__Extrait__
===

Comme beaucoup, je ne connaissais pas
Andy Stott avant cette année. Mais
Passed Me By puis
We Stay Together auront fait couler beaucoup d'encre, suffisamment pour laver l'affront. Peu enclin à aligner les disques de house, je me suis retrouvé scotché par le travail du producteur britannique.
Il faut dire que l'entreprise sur
Passed Me By, avait tout pour séduire l'amateur que je suis de maltraitances électroniques et de voyages immersifs. Effectivement, en projetant sa techno chaloupée à travers des abimes liquides, c'est à dire en la manipulant avec zèle,
Andy Stott en explosait les codes, et se lançait dans quelques explorations sonores riches en trouvailles.
Le genre à
Andy Stott, c'est de la musique de club qu'on écouterait s'écouler de la carlingue éventrée d'un submersible fondant vers les abysses. Témoin de cette immersion en eau électronique,
Intermittent, où un sample de musique disco bien putassier tente de se sauver du naufrage, de s'extraire des nappes suffocantes et atrophiées qui le réduisent au silence. Ici comme ailleurs, le point focal de
Passed Me By c'est le son, le son dans tous ses états : trituré, déformé, plombé, gratté jusqu'à la moelle. S'il garde l'ossature de la house music,
Andy Stott en ralentit le rythme à outrance, étouffe ses sursauts pailletés sous des hectolitres de flotte. Jusqu'au-boutiste, l'anglais envoie ce qu'il reste d'audible dans cette house asphyxiée se briser contre des amas liquides. La musique se désagrège, mute en friche subaquatique, et ce qui en réchappe a des allures de spectres flottant dans un monde de basses fréquences, parcouru de pesantes réverbérations.
Si il demeure un pur album de house avec ses rythmiques obsédantes et ses samples vocaux disséminés de ci de là,
Passed Me By surprend continuellement en nous immergeant dans des atmosphères étranges voire inconfortables, assez inédites pour le genre.

===

__Données sources__
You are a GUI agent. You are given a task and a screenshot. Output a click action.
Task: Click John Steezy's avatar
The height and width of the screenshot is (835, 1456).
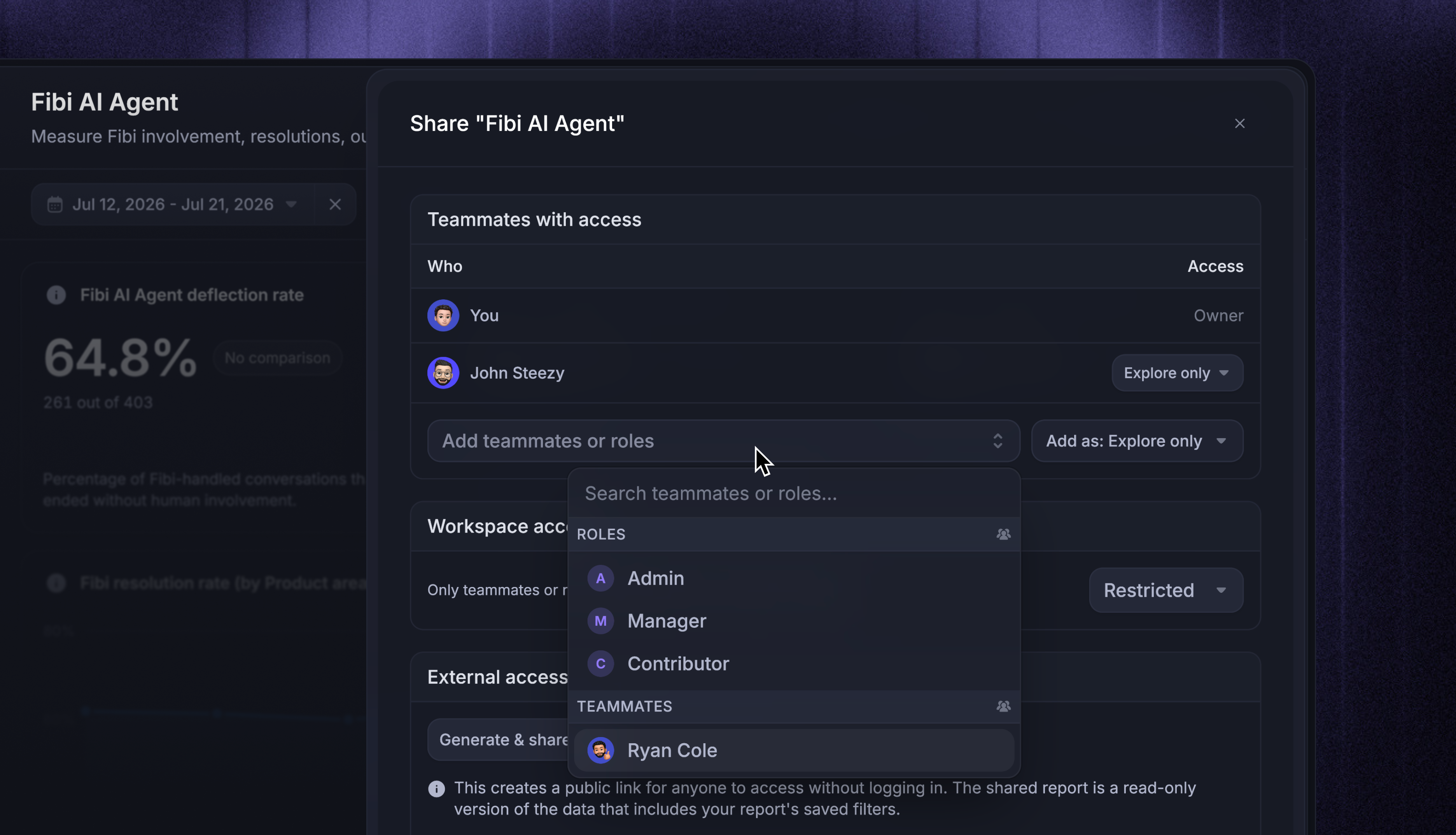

===

__Énoncé 1__
Traduisez en anglais la phrase suivante de l'extrait : « Peu enclin à aligner les disques de house, je me suis retrouvé scotché par le travail du producteur britannique. »
__Énoncé 2__
Extrayez tel quel le passage de l'extrait qui va de « Comme beaucoup, je » à « du producteur britannique. », ces deux bornes comprises.
__Énoncé 3__
D'après l'extrait, dans quel titre un sample de musique disco tente-t-il de se sauver du naufrage ?
Appuyez-vous uniquement sur l'extrait.

__Réponse attendue 1__
Not much inclined to line up house records, I found myself hooked on the British producer's work.

__Réponse attendue 2__
Comme beaucoup, je ne connaissais pas
Andy Stott avant cette année. Mais
Passed Me By puis
We Stay Together auront fait couler beaucoup d'encre, suffisamment pour laver l'affront. Peu enclin à aligner les disques de house, je me suis retrouvé scotché par le travail du producteur britannique.

__Réponse attendue 3__
Intermittent.